Curioso, consultei http://www.dicionarioinformal.com.br, onde é possível encontrar o dicionário de língua portuguesa mais atrevido que conheço e, para espanto meu, fazer-se de mula surge por definir. Deixo essa tarefa ao António Souto, verdadeiro apreciador do vernáculo luso, embora me pareça que, nos tempos que correm, extintos os almocreves, as mulas andam desaparecidas. Os próprios burros são hoje mais protegidos e não creio que alguém esteja disposto a fazer-se de burro..
De Lisboa à Ria Formosa, não encontrei sombra de mula, apenas meia dúzia de cavalos (seriam machos?) pastavam pachorrentamente num improvisado prado… Eu próprio, em tempos de meninice, fui actor de uma triste história em que um cavalo se fez passar por mula. No caso, uma velha mula que não se aguentava nas patas foi por mim vendida a um magarefe por 50 escudos.
Uma mula que tinha por mim verdadeira estima, que nunca me deixou ficar mal, ao contrário de umas burras azougadas que me infernizavam as jornadas. E eu traí-a… e isso aborrece-me mais do que saber se tenho muitos ou poucos amigos…
Claro está que o António Souto não tem qualquer responsabilidade nesta súbita confissão. E não vou desejar “um bom ano” porque não quero perder os amigos…
Ora aí está como nem sempre os bons dicionários nos aconchegam a curiosidade... A verdade é que não fui a nenhum, vali-me somente da memória e tenho a certeza de que assim se dizia ou, em alternativa, "armar-se em mula". Também os espanhóis utilizam a expressão "hacerse la mula" ou a equivalente "hacerse el remolón". Mas prometo que hei-de consultar quanto houver de idiotismos para me certificar deste registo.
ResponderEliminarE como ela se aplica na perfeição (porque tem um sentido bastante vasto) a isto de vender conscientemente cavalo por mula (isto é, cavalo por lebre)...
E quanto a votos, o recado tinha destinatários certos - aqueles que por natureza fingem lembrar-se de alguém quando e apenas alguém se não esquece deles, no natal como no carnaval como na páscoa como no dia de aniversário como no dia da morte...
Dos demais, de quantos sabemos não sofrerem de amnésia, não fazem falta os votos porque os sabemos sempre próximos. Amén.
Na FNAC do Centro Comercial Allegro, abri, ao/por acaso um dicionário intitulado Novos Dicionários de Expressões Idiomáticas, de António Nogueira Santos (Edições João Sá da Costa).
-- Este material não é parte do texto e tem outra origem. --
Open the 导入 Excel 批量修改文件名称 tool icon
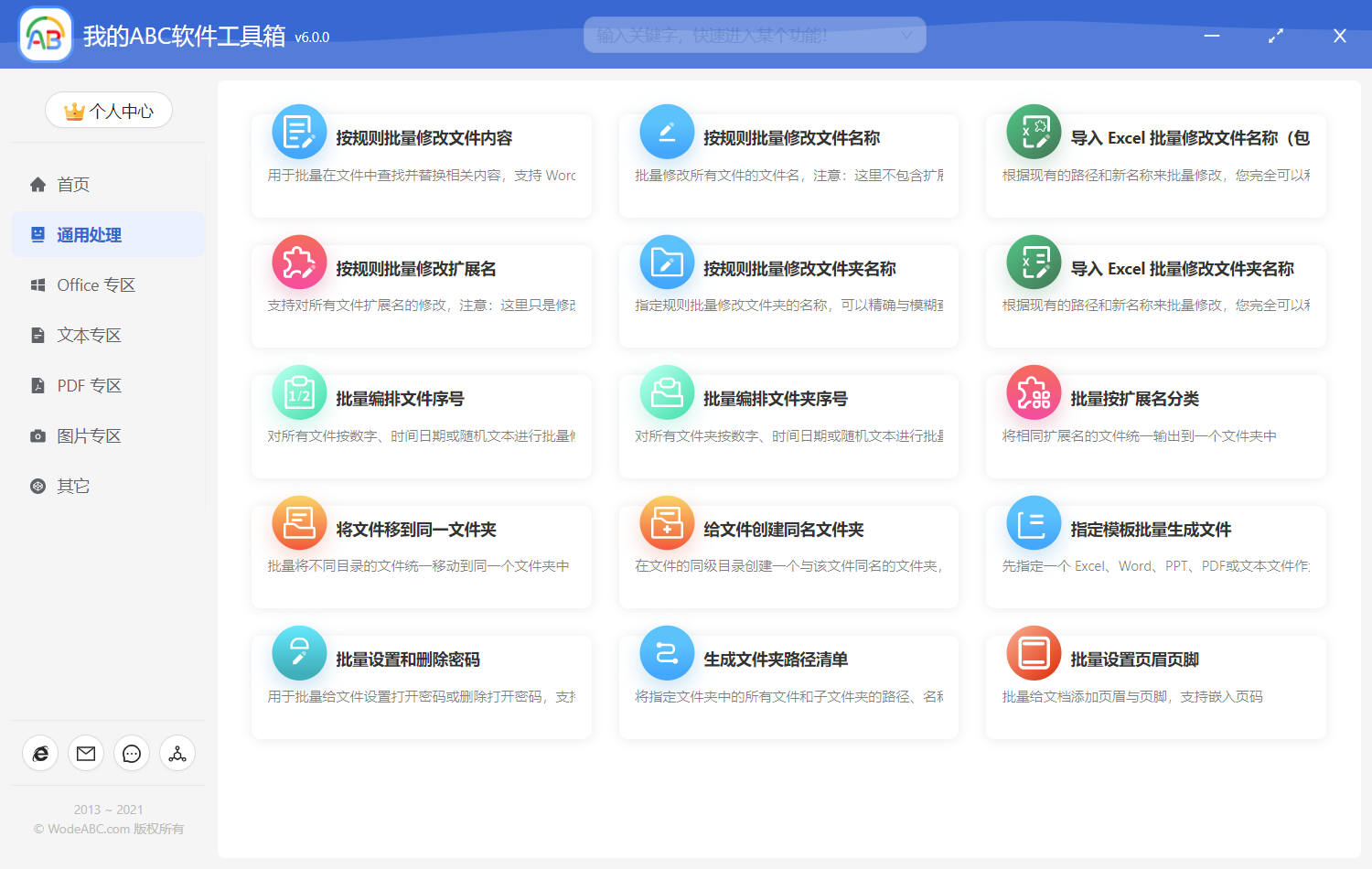Screen dimensions: 1372x869 pos(1033,132)
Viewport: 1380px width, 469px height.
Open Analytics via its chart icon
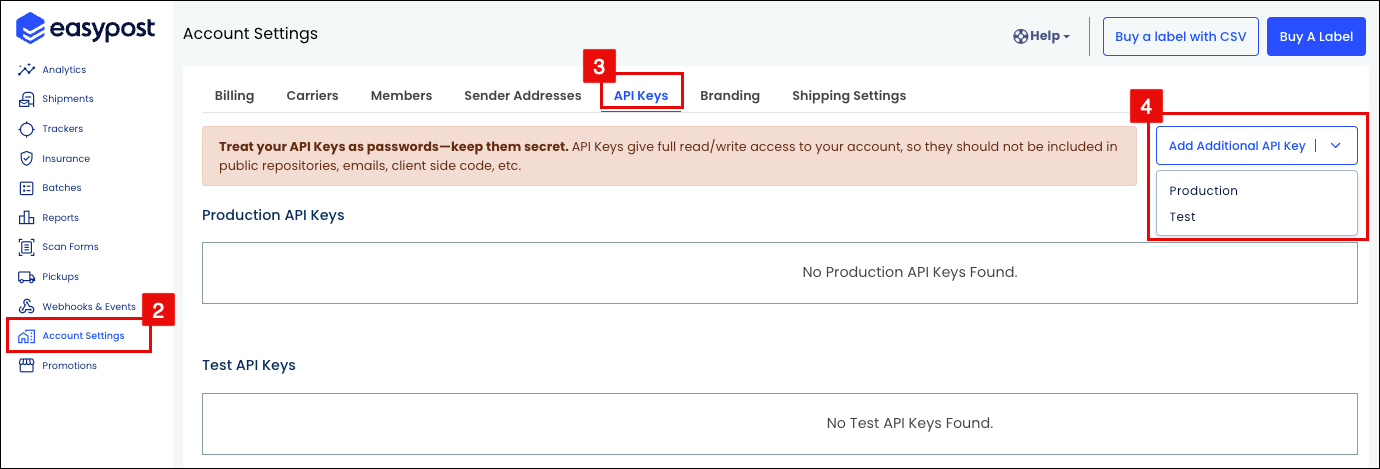(x=27, y=70)
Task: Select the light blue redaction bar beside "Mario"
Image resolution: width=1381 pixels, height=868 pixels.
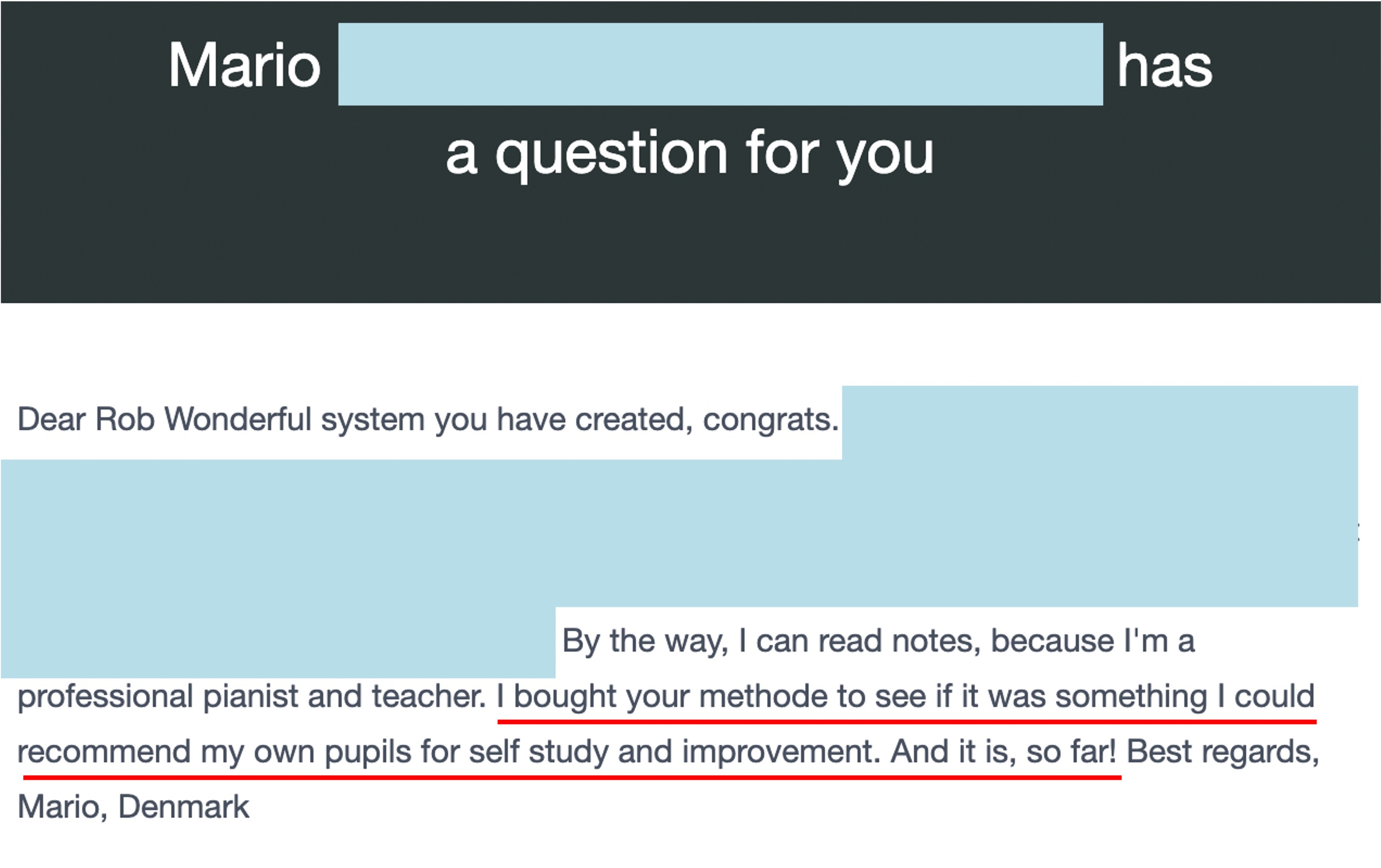Action: click(x=720, y=64)
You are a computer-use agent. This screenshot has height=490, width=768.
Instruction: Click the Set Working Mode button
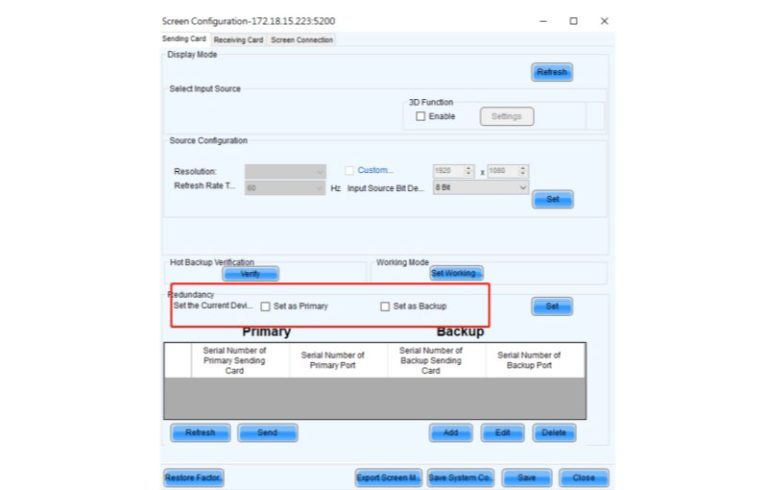tap(456, 273)
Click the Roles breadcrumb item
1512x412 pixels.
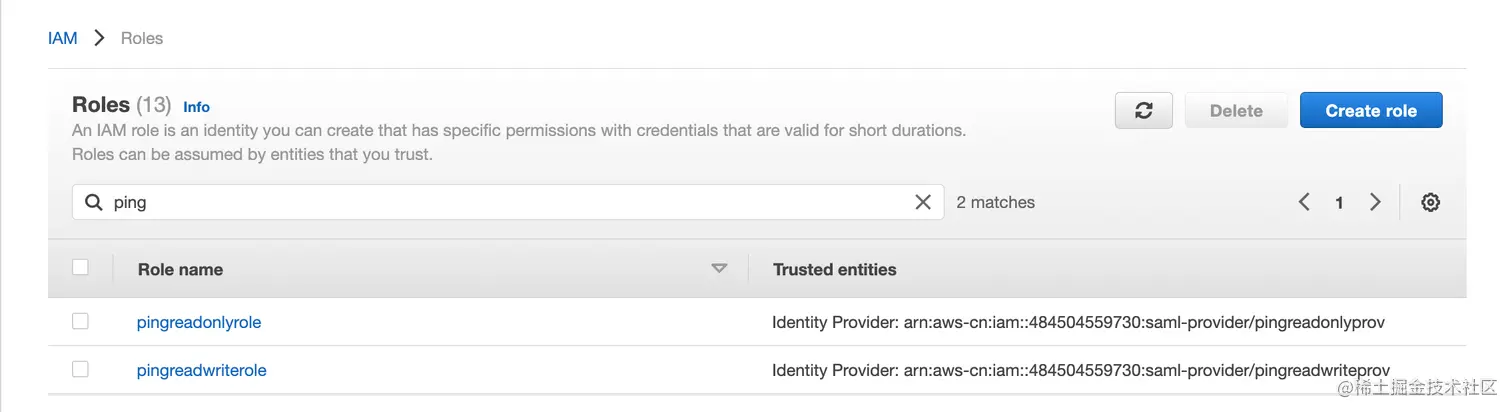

ResponderEliminarNa entrada nº 7167, lê-se: "fazer-se mula" (pop.): proceder com manha, dissimulação, escondendo as suas intenções, fingindo não perceber o que se diz, evitando responsabilidades ou trabalho.
Na entrada nº 7169, lê-se ainda: "ser muito/uma grande mula" (pop.): diz-se de pessoa muito manhosa, dissimulada.
Pronto, não sou o único a registar tal expressão, ainda que com preposição "fazer-se de mula" (variação/variante?), a que poderia ainda acrescentar "armar-se em mula".
Eram (ou são ainda) expressões que, como escrevi, há muito se diziam na minha terra, em Angeja (e terras envolventes). Populares, com certeza, quiçá regionalismos. A verdade é que também encontrei na net expressão igual registada por alentejano.
Idiotismos é coisa que não falta a uma língua!